◆ Given information ◆

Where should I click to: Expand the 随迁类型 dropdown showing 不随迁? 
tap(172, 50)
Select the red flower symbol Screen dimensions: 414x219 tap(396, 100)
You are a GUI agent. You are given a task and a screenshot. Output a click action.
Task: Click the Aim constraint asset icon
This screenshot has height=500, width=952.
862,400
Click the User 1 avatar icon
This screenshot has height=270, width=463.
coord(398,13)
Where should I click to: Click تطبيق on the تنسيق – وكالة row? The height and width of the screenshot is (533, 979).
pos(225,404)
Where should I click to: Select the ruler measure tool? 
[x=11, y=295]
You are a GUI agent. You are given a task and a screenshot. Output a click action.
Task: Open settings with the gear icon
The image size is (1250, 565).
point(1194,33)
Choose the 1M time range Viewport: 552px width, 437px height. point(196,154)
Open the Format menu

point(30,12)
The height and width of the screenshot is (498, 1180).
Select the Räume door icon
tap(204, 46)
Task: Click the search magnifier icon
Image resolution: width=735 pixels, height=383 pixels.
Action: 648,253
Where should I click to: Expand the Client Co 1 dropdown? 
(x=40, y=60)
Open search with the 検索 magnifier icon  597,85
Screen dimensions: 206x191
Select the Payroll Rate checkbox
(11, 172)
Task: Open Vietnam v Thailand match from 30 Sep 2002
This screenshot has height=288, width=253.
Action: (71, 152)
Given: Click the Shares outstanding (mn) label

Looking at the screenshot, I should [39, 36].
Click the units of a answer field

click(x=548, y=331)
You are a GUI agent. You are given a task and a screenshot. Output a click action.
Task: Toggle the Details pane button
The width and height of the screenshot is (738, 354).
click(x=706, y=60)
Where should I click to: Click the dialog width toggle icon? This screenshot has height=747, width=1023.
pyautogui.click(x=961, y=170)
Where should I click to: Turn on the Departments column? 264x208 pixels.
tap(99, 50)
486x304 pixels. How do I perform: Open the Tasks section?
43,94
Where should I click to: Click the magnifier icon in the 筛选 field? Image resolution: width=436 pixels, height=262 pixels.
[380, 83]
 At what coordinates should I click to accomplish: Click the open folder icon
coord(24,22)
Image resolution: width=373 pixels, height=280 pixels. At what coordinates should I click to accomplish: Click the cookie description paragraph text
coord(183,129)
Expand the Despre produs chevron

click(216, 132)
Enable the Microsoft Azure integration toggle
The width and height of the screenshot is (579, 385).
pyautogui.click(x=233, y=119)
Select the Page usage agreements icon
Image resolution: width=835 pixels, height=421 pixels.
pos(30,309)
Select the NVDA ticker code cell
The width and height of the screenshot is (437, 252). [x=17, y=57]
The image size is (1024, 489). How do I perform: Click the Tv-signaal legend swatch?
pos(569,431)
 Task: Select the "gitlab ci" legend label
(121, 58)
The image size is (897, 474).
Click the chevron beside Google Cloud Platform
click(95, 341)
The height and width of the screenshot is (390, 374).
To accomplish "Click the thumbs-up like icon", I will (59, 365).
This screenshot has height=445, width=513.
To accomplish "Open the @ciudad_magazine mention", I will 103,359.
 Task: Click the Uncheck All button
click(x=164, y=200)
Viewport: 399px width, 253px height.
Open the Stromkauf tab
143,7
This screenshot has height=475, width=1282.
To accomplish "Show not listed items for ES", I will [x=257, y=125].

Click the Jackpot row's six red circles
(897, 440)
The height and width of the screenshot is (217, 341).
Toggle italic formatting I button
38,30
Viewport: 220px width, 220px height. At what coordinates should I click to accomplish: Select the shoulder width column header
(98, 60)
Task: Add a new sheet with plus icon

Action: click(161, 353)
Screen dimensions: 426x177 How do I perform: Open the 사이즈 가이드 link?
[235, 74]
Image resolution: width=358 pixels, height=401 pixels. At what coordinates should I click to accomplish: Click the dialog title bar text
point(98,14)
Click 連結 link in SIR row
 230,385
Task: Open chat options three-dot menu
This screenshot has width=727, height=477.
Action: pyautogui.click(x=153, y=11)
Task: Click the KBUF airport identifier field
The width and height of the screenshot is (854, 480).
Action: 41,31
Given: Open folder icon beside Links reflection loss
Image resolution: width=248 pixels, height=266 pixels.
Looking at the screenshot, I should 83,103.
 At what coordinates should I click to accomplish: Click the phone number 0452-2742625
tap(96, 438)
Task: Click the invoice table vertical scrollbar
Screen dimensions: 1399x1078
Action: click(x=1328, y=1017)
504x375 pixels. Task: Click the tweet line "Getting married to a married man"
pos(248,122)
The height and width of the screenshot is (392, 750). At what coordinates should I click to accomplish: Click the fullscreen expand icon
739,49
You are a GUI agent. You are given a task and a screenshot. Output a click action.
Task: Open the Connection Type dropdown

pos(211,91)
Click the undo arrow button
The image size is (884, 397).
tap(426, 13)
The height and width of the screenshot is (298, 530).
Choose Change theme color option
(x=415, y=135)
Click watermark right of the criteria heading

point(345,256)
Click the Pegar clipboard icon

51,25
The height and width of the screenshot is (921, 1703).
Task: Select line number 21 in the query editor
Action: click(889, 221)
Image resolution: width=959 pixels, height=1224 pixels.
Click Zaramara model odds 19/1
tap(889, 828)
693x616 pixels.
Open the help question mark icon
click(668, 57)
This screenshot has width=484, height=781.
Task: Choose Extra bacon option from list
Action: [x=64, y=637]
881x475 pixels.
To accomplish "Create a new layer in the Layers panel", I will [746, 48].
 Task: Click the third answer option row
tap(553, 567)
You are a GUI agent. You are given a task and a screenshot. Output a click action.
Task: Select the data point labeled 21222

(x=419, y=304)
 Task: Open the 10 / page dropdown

◆ What the exercise asks ◆
Please set down, without any change, the rows above starting at the line that contains "Given: Click the" and ending at the line that contains "I will 103,359.", including both of those lines.

◆ Final result ◆
Given: Click the Shares outstanding (mn) label

Looking at the screenshot, I should [39, 36].
Click the units of a answer field

click(x=548, y=331)
You are a GUI agent. You are given a task and a screenshot. Output a click action.
Task: Toggle the Details pane button
The width and height of the screenshot is (738, 354).
click(x=706, y=60)
Where should I click to: Click the dialog width toggle icon? This screenshot has height=747, width=1023.
pyautogui.click(x=961, y=170)
Where should I click to: Turn on the Departments column? 264x208 pixels.
tap(99, 50)
486x304 pixels. How do I perform: Open the Tasks section?
43,94
Where should I click to: Click the magnifier icon in the 筛选 field? Image resolution: width=436 pixels, height=262 pixels.
[380, 83]
 At what coordinates should I click to accomplish: Click the open folder icon
coord(24,22)
Image resolution: width=373 pixels, height=280 pixels. At what coordinates should I click to accomplish: Click the cookie description paragraph text
coord(183,129)
Expand the Despre produs chevron

click(216, 132)
Enable the Microsoft Azure integration toggle
The width and height of the screenshot is (579, 385).
pyautogui.click(x=233, y=119)
Select the Page usage agreements icon
Image resolution: width=835 pixels, height=421 pixels.
pos(30,309)
Select the NVDA ticker code cell
The width and height of the screenshot is (437, 252). [x=17, y=57]
The image size is (1024, 489). How do I perform: Click the Tv-signaal legend swatch?
pos(569,431)
 Task: Select the "gitlab ci" legend label
(121, 58)
The image size is (897, 474).
Click the chevron beside Google Cloud Platform
click(95, 341)
The height and width of the screenshot is (390, 374).
To accomplish "Click the thumbs-up like icon", I will (59, 365).
This screenshot has height=445, width=513.
To accomplish "Open the @ciudad_magazine mention", I will 103,359.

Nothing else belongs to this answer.